**** PROVIDED RECORDS

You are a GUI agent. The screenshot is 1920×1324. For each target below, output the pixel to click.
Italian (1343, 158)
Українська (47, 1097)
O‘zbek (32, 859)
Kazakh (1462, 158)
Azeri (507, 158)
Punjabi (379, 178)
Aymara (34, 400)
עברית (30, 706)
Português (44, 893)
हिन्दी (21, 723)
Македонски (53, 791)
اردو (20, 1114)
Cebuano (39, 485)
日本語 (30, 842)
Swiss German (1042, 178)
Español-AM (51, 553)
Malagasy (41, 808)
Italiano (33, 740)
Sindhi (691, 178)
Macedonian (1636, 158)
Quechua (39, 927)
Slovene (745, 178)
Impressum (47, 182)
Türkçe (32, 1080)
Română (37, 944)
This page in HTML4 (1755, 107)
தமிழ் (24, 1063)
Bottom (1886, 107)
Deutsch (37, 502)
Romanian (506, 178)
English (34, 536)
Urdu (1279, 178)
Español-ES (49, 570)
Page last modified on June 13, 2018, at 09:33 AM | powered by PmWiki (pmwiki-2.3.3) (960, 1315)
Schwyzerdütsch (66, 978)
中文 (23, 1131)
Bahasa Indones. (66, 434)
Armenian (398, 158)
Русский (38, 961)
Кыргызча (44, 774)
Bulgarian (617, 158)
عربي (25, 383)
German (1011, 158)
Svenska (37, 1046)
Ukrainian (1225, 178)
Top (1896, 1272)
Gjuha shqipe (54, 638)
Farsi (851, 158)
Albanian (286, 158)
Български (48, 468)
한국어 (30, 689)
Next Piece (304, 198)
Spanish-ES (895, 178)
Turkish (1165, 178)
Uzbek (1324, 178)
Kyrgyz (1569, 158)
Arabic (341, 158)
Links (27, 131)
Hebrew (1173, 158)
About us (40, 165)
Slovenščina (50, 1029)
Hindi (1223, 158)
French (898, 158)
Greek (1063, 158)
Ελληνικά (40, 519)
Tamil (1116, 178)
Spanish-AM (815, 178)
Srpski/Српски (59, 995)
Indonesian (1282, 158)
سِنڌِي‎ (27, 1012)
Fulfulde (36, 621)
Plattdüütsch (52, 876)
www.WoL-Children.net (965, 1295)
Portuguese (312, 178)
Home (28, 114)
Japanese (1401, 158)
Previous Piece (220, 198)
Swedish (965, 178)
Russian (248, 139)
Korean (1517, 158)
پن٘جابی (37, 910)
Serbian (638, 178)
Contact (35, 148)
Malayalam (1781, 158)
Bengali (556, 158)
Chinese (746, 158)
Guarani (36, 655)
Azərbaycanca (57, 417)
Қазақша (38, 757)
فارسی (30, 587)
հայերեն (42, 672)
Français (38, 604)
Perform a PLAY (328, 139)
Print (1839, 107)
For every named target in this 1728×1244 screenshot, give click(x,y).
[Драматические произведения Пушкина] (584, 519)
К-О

********

◆ TASK GOAL: Output the records exactly, including every line.

◆ ANSWER FOR THE TASK:
You are a GUI agent. The screenshot is 1920×1324. For each target below, output the pixel to click.
Italian (1343, 158)
Українська (47, 1097)
O‘zbek (32, 859)
Kazakh (1462, 158)
Azeri (507, 158)
Punjabi (379, 178)
Aymara (34, 400)
עברית (30, 706)
Português (44, 893)
हिन्दी (21, 723)
Македонски (53, 791)
اردو (20, 1114)
Cebuano (39, 485)
日本語 (30, 842)
Swiss German (1042, 178)
Español-AM (51, 553)
Malagasy (41, 808)
Italiano (33, 740)
Sindhi (691, 178)
Macedonian (1636, 158)
Quechua (39, 927)
Slovene (745, 178)
Impressum (47, 182)
Türkçe (32, 1080)
Română (37, 944)
This page in HTML4 (1755, 107)
தமிழ் (24, 1063)
Bottom (1886, 107)
Deutsch (37, 502)
Romanian (506, 178)
English (34, 536)
Urdu (1279, 178)
Español-ES (49, 570)
Page last modified on June 13, 2018, at 09:33 AM | powered by PmWiki (pmwiki-2.3.3) (960, 1315)
Schwyzerdütsch (66, 978)
中文 (23, 1131)
Bahasa Indones. (66, 434)
Armenian (398, 158)
Русский (38, 961)
Кыргызча (44, 774)
Bulgarian (617, 158)
عربي (25, 383)
German (1011, 158)
Svenska (37, 1046)
Ukrainian (1225, 178)
Top (1896, 1272)
Gjuha shqipe (54, 638)
Farsi (851, 158)
Albanian (286, 158)
Български (48, 468)
한국어 (30, 689)
Next Piece (304, 198)
Spanish-ES (895, 178)
Turkish (1165, 178)
Uzbek (1324, 178)
Kyrgyz (1569, 158)
Arabic (341, 158)
Links (27, 131)
Hebrew (1173, 158)
About us (40, 165)
Slovenščina (50, 1029)
Hindi (1223, 158)
French (898, 158)
Greek (1063, 158)
Ελληνικά (40, 519)
Tamil (1116, 178)
Spanish-AM (815, 178)
Srpski/Српски (59, 995)
Indonesian (1282, 158)
سِنڌِي‎ (27, 1012)
Fulfulde (36, 621)
Plattdüütsch (52, 876)
www.WoL-Children.net (965, 1295)
Portuguese (312, 178)
Home (28, 114)
Japanese (1401, 158)
Previous Piece (220, 198)
Swedish (965, 178)
Russian (248, 139)
Korean (1517, 158)
پن٘جابی (37, 910)
Serbian (638, 178)
Contact (35, 148)
Malayalam (1781, 158)
Bengali (556, 158)
Chinese (746, 158)
Guarani (36, 655)
Azərbaycanca (57, 417)
Қазақша (38, 757)
فارسی (30, 587)
հայերեն (42, 672)
Français (38, 604)
Perform a PLAY (328, 139)
Print (1839, 107)
For every named target in this 1728×1244 screenshot, give click(x,y).
[Драматические произведения Пушкина] (584, 519)
К-О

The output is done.